Rapidamente, lembrou de quando a conheceu, de seu comportamento um tanto
robótico, que lhe imputava uma ideia de eficiência sem perturbação… Lembranças em
choque com o choro da moça, finalmente, o escritor ouvia, em sua memória, a história do
florista cedo pela manhã, e que ela o havia lido e…tudo se combinou quando ele a olhou
dos pés até em cima: Maggie trabalhava descalça, mas já estava com seus sapatos -
simples e práticos. Suas roupas em estilo básico - jeans e camiseta - deixavam-lhe o
contorno de uma mulher cujos anos de trabalho físico constante trouxeram uma silhueta
absolutamente bela. À mostra, braços e rosto exibiam sua alvura; aliada a um longo
pescoço, suas marcas de expressão precocemente castigadas, contrastavam com uma
boca fina, de textura lisa, brilhante e rosada. De repente tudo nela era charme, e transmitia
uma personalidade nada passiva, oposta a que antes o escritor - e o mundo - enxergava. A
partir daquele momento, tudo mudou: ele a vira em seu brilho, afinal. A lágrima feminina,
certamente, tirou o homem da escuridão do escritor e, como dirão biógrafos eletrônicos da
década seguinte a tudo isso, “no momento em que deixara de ser um escritor derrotado em
busca de pagar minimamente suas contas, Maggie pôde surgir como mulher”.
- Viaje comigo, Maggie? O que acha?
- Hã?! - Maggie vedou sua emoção lacrimosa, desconcertada.
- Maggie… Maggie, me desculpe. Tanta coisa aconteceu! Me perdoe. Vamos viajar,
consegui algo, venha comigo e vamos aproveitar?
- Trabalho amanhã, senhor!
- Não me chame de senhor. Sou o Felipe, me… Me chame de Phil! - o escritor mudou
seu semblante para algo desarmado e totalmente amoroso, continuando:
- Peça demissão; Vou lhe adiantar 12 meses do que ganha lá imediatamente.
O coração de Maggie pululava. Seria um sonho? Ela olhou para baixo, baixo perguntou:
- Lembra quando resolveu deixar de me chamar pelo meu nome? Deixou de me
chamar de Margarete e passou a me chamar de Maggie?
- Combina com Phil.
- É, combina, - concordou Maggie, com um sorriso. - Vamos! Como vai ser?

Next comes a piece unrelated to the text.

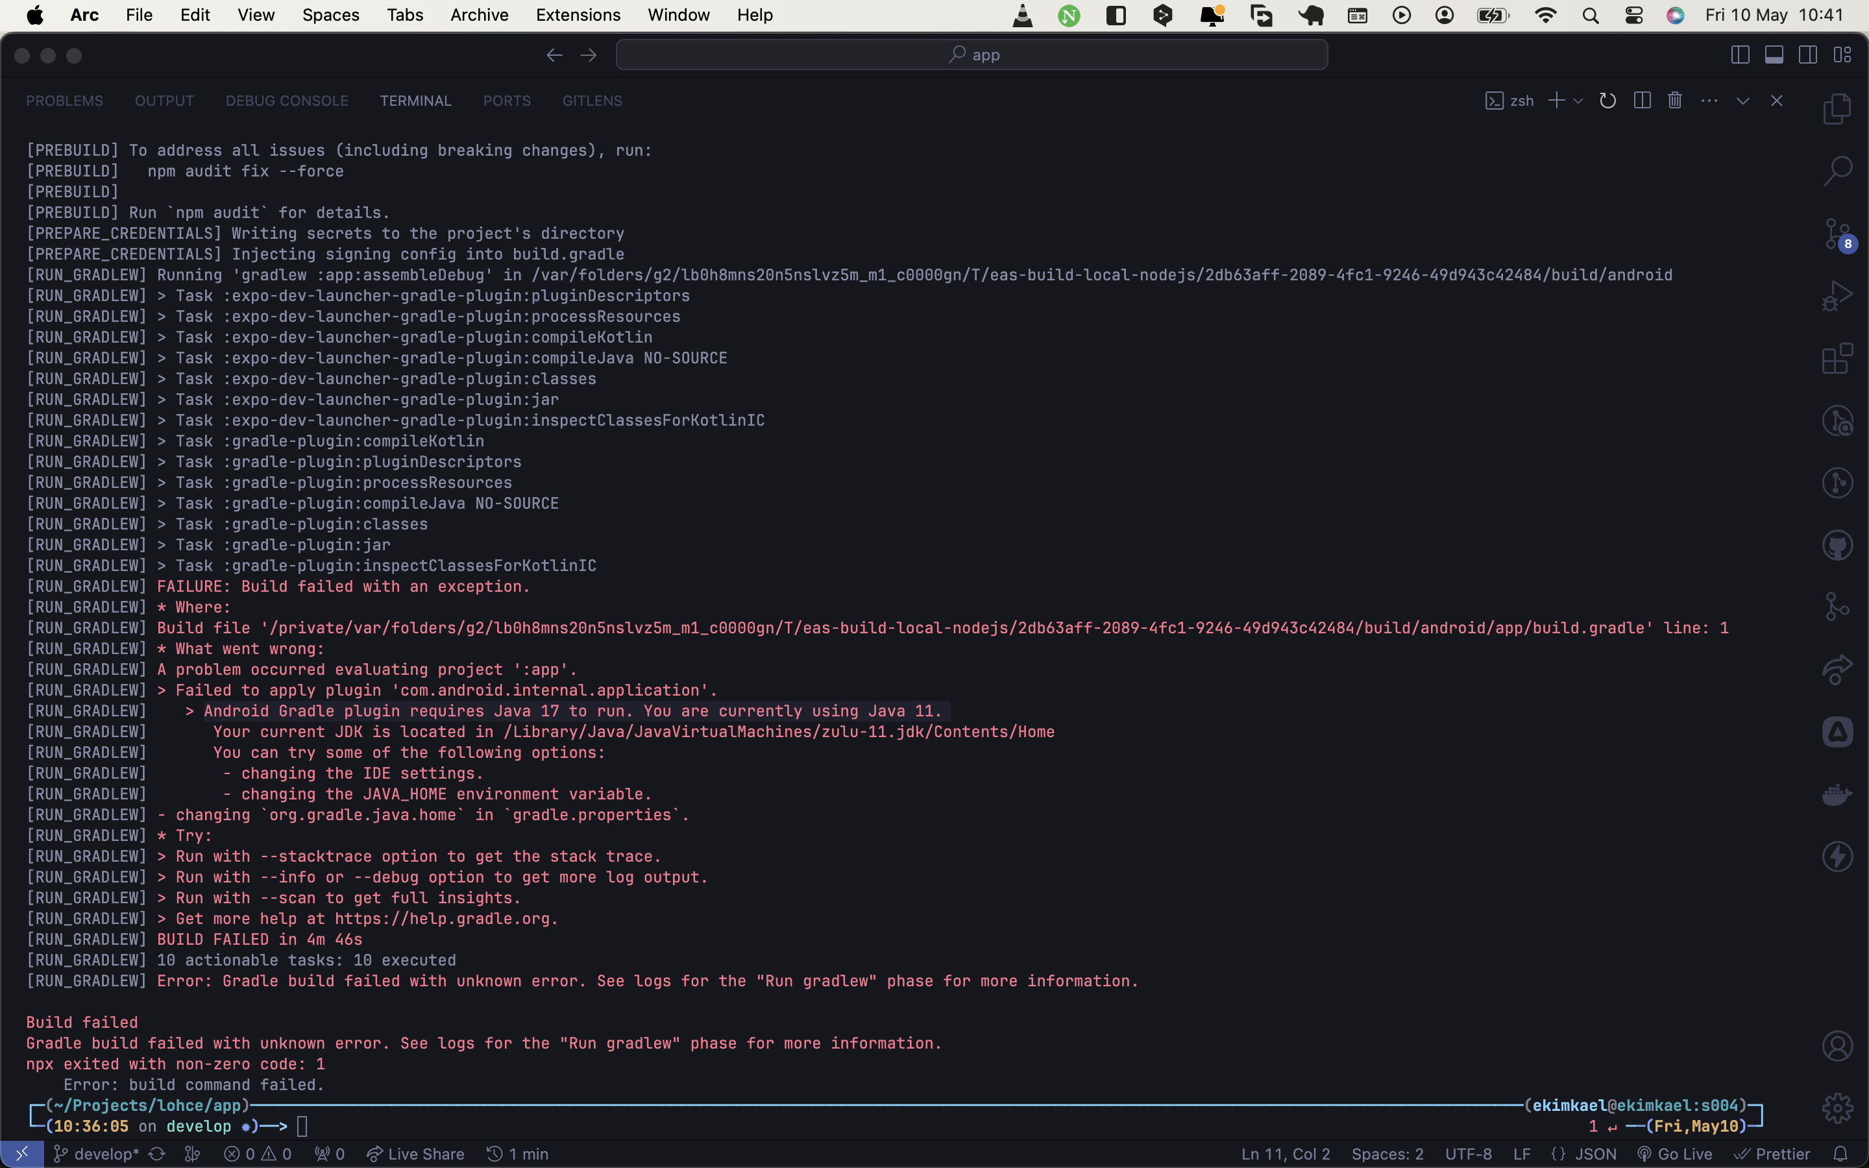Kill the active terminal with the trash icon
The width and height of the screenshot is (1869, 1168).
tap(1674, 100)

- Vá, se apronte, amanhã chegando vamos para o aeroporto e decidimos. O mundo
nos aguarda.
- O rosto de Maggie, que já não era branco mas avermelhado com tudo aquilo, disse
sim em gesto, e seu corpo se encaminhou até a porta. Voltando-se uma última vez
para o escritor, disse: “até amanhã!”.
O dia seguinte encontrou o escritor ainda desarrumado, com a mala pela metade,
quando Maggie entrou no apartamento. Já passava das 10H. O escritor mal podia acreditar.
Como um conto de Cinderela, da noite para o dia Maggie deixara sua condição de
faxineira-faz-tudo para a de uma verdadeira lady. Chegara em um vestido marrom tabaco
de bolinhas brancas, sem manga e com a barra à altura das panturrilhas torneadas.
Luvinhas de renda nas mãos. Seus olhos, de um tom sem-cor melancólico passaram a
olhos confiantes de castanho quase rubro. O escritor achava-a inclusive mais alta que nos
dias costumazes; e o mais surpreendente Maggie estava loira. Seus cabelos agora emitiam
uma luz dourada que parecia refletir o sol da janela. Não fosse pela maleta de rodinhas,
prática como se esperaria de Maggie, a transformação teria sido total.
- Vamos?
Mesmo sua voz adquirira um tom quente e aveludado.